Lander and others, of course, skip over the fact that by freezing the number of new rideshare licenses—and allowing for future reductions—they’re ensuring that people who would otherwise have signed up to drive for Uber and Lyft will be excluded from the marketplace, making their driving wage $0 an hour after expenses. Should the Taxi Commission use its new powers to reduce the number of rideshare vehicles on city streets under what it is now, we would see current drivers actually lose their jobs and their livelihoods.
It’s hardly a secret that the new pay rules and cap on drivers are meant to protect incumbent drivers. The City Council’s report on the legislation it passed yesterday included multiple pages on the negative affect ridesharing has on the wages of traditional taxi drivers. Taxi drivers themselves have pushed hard for the new rules on the explicit grounds that the rules will protect their wages.
Lander waves away concerns that hiking labor costs for rideshare companies while capping the number of operators they can put on the road will result in higher prices or reduced service for riders, saying that “there are more than enough [rideshare vehicles] on the road right now to provide good service, but we need to make them more efficient.”
That putting in caps on the number of vehicles and setting “utilization rate” targets will not cause a reduction in service—particularly in New York City’s boroughs where over half of rideshare rides begin and end—strains credulity.
Fewer cars and a growing number of people demanding them would could only result in longer wait times or higher prices for riders. Demanding that drivers have a passenger in the back over and above a certain percentage of the time will discourage them from servicing peripheral areas of the city where the time spend between dropping off one passenger and picking up another one is bound to be greater.

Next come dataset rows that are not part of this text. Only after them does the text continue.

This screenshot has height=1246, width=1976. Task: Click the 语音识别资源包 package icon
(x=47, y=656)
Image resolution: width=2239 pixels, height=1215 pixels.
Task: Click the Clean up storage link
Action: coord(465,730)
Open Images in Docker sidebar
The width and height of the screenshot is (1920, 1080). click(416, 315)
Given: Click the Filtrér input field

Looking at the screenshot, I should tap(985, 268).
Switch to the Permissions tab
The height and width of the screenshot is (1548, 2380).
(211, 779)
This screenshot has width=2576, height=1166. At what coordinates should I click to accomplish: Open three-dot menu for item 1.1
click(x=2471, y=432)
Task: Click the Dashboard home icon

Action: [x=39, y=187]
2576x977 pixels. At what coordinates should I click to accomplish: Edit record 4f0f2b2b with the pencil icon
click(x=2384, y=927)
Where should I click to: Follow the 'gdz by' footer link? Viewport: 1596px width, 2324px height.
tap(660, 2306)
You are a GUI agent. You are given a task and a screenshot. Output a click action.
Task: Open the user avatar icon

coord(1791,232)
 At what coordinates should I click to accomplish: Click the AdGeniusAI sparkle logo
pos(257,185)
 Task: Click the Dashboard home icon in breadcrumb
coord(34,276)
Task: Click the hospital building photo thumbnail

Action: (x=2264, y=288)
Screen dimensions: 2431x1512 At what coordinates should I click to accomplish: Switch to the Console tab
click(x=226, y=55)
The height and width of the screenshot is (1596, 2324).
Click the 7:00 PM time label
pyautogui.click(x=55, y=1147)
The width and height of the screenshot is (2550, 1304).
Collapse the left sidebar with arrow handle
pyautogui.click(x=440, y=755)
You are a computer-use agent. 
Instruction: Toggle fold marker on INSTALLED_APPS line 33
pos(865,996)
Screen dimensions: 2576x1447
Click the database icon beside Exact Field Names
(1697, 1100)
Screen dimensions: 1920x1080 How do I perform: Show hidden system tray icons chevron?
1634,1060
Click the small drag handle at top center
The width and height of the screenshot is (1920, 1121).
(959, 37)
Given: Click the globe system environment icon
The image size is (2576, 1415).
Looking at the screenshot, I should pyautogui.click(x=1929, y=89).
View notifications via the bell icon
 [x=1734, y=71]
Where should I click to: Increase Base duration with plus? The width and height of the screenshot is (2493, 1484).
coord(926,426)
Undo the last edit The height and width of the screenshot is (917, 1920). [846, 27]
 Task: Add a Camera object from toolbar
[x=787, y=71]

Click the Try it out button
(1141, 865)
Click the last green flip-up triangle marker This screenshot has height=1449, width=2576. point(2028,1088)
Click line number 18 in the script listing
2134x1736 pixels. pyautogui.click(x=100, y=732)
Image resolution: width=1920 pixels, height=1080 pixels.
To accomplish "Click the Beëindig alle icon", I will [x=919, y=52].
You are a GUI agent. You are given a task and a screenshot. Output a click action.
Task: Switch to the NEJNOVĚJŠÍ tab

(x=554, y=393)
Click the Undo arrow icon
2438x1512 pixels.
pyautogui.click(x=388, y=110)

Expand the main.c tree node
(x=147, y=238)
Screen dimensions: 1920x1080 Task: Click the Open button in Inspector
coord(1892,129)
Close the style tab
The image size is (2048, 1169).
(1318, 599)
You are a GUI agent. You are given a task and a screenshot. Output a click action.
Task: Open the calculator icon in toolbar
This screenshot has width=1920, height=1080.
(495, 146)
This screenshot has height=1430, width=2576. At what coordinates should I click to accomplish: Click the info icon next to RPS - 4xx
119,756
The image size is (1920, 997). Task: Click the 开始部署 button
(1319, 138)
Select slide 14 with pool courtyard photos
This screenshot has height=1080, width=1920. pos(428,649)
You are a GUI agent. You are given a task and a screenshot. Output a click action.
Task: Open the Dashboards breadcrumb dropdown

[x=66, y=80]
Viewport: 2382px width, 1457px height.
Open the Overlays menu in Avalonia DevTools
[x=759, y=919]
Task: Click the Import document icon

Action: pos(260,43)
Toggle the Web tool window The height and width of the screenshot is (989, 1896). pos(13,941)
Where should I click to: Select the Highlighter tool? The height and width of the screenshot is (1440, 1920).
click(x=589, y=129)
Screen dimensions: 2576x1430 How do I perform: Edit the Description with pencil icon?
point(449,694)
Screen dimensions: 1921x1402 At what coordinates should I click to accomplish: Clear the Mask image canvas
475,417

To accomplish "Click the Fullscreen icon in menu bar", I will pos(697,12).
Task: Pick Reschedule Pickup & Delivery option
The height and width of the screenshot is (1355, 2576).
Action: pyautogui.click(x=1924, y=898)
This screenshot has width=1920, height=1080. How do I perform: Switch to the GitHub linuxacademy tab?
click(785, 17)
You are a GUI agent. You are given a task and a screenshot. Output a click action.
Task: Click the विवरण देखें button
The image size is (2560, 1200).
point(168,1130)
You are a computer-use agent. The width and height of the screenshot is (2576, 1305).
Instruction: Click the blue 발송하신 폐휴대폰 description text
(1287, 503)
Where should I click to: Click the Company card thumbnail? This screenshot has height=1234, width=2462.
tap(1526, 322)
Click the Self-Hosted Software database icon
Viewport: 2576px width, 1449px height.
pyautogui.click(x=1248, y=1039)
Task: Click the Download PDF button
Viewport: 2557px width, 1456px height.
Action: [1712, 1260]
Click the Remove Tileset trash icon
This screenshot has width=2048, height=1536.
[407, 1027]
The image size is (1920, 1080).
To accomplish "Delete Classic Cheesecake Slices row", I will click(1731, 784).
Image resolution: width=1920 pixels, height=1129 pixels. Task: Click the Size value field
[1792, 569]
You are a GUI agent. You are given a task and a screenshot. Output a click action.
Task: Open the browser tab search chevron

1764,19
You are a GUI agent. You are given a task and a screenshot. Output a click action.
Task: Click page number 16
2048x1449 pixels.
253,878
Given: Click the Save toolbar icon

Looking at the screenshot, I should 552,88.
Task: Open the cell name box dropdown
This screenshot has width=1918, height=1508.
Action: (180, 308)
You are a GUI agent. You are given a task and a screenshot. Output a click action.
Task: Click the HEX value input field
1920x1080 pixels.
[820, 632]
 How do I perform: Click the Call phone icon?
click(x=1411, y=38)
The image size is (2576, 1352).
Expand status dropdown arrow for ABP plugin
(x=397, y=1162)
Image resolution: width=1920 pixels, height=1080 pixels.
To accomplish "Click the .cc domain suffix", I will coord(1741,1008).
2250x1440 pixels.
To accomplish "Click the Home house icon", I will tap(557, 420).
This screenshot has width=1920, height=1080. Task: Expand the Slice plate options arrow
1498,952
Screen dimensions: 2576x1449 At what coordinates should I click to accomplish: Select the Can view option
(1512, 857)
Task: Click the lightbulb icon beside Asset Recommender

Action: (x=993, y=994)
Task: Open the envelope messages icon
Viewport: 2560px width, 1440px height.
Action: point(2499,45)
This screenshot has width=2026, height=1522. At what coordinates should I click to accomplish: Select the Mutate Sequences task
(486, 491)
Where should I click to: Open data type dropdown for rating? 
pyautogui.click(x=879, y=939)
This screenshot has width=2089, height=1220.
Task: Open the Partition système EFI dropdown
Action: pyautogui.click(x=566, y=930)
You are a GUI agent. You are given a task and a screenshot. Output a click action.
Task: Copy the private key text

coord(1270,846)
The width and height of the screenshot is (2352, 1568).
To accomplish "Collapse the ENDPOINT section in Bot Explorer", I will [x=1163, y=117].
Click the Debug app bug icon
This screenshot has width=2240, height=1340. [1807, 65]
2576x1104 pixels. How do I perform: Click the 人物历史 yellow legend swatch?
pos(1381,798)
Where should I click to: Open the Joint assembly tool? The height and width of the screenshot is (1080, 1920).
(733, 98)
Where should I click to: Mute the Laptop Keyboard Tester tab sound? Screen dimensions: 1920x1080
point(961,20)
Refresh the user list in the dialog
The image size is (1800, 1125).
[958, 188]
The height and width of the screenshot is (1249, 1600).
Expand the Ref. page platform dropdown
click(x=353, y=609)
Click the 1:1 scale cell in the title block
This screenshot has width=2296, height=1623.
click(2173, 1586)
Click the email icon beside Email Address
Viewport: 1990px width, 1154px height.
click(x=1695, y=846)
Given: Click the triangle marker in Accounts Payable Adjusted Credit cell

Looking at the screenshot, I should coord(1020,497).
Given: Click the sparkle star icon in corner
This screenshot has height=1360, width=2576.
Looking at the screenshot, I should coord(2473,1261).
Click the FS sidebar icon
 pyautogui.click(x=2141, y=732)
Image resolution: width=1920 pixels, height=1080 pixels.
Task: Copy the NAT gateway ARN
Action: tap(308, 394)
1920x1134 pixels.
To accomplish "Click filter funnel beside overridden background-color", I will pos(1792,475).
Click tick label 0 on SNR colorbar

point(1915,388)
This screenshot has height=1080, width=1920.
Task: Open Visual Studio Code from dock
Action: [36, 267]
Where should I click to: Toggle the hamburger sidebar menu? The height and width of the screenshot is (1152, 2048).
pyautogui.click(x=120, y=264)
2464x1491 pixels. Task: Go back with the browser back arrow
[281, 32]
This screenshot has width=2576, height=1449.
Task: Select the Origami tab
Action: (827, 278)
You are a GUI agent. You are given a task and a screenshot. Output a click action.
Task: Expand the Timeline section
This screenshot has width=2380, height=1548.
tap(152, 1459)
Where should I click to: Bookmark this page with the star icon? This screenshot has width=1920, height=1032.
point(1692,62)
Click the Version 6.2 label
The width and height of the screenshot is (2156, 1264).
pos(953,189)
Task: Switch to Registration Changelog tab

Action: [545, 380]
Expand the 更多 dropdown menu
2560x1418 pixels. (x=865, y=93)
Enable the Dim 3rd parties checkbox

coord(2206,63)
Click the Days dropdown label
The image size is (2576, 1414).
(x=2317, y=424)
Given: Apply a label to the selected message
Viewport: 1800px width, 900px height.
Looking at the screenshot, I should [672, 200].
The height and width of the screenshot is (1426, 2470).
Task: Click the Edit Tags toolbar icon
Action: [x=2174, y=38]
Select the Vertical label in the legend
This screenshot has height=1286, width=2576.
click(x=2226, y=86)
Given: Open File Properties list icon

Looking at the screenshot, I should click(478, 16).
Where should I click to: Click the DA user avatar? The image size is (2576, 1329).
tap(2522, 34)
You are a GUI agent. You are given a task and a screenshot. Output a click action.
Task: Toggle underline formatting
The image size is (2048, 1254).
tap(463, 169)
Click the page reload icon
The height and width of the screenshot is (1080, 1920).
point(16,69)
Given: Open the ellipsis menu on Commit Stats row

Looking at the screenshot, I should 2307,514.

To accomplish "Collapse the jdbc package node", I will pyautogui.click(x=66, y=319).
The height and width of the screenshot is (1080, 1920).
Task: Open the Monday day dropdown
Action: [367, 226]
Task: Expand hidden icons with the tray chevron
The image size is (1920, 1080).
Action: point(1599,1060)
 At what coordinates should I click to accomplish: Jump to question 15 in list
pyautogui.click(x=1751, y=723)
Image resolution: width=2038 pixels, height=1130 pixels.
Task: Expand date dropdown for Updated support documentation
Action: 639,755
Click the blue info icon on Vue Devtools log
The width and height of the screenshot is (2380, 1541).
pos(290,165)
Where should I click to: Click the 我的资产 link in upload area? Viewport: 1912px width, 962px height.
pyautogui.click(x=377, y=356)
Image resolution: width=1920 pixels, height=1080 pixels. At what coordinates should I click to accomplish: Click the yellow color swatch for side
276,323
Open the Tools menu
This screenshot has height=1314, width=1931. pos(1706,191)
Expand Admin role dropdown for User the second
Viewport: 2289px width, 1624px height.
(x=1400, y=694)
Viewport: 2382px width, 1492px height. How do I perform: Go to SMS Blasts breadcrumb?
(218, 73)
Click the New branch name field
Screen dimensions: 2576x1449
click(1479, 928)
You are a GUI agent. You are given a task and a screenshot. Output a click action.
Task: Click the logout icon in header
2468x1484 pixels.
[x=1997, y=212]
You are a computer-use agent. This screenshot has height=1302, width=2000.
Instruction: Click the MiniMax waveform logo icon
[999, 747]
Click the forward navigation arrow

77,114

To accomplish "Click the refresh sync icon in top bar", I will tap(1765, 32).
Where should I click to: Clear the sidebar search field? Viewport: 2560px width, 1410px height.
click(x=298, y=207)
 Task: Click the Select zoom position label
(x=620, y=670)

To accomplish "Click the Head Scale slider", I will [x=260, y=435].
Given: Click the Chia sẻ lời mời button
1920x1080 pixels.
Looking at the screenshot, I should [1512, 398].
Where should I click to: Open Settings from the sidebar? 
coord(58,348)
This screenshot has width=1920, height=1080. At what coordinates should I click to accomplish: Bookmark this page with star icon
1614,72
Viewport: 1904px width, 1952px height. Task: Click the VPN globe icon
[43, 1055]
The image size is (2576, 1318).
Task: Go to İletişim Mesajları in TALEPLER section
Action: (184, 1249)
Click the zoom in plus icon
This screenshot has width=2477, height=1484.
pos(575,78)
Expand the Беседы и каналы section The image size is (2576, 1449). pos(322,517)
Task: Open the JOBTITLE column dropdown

The one potential positive from this tradeoff—a reduction in traffic congestion—is far from guaranteed.
Traffic speeds have indeed gotten worse in New York City, falling some 15 percent since 2010. How much of this has to do with Uber and Lyft is a mystery. A 2016 report conducted by de Blasio’s office found that congestion was getting worse prior to the introduction of rideshare services, and that the primary drivers of this congestion were “increased freight movement, construction activity, and population growth.”
Nevertheless, ridesharing has gotten more popular since the release of that report, meaning its impact on congestion is probably real. A cap on these services would probably produce some reduction in congestion, though how much remains to be seen.
If the city really wanted to increase traffic speeds, it could implement any one of the various congestion pricing proposals floating around. (Both Uber and Lyft have endorsed such policies.)
Still, it cannot be stressed enough that New Yorkers have increasingly taken to ridesharing as a result of the city’s deteriorating mass transit system. Ridership on the New York subway has fallen every year since 2015, even as the number of jobs and people in the city has grown. On-time rates have plummeted, maintenance problems have proliferated, and subway cars have become more crowded.
Given an ailing rail system that is increasingly failing to meet their needs, commuters have instead opted for a transportation alternative that can, with minimal wait and acceptable expense, get them directly from point A to point B in relative comfort. That may mean spending more time in traffic, but consumers appear willing to make that tradeoff. The regulations passed Wednesday seek to replace a successful and dynamic business model with a centrally controlled rideshare service. The government will not get to determine how much drivers make, how many of them can be on the road, how often they have to pick up passengers, and even where they can pick them up.
This is a loss for mobility, and for the promise of a freer market in transportation.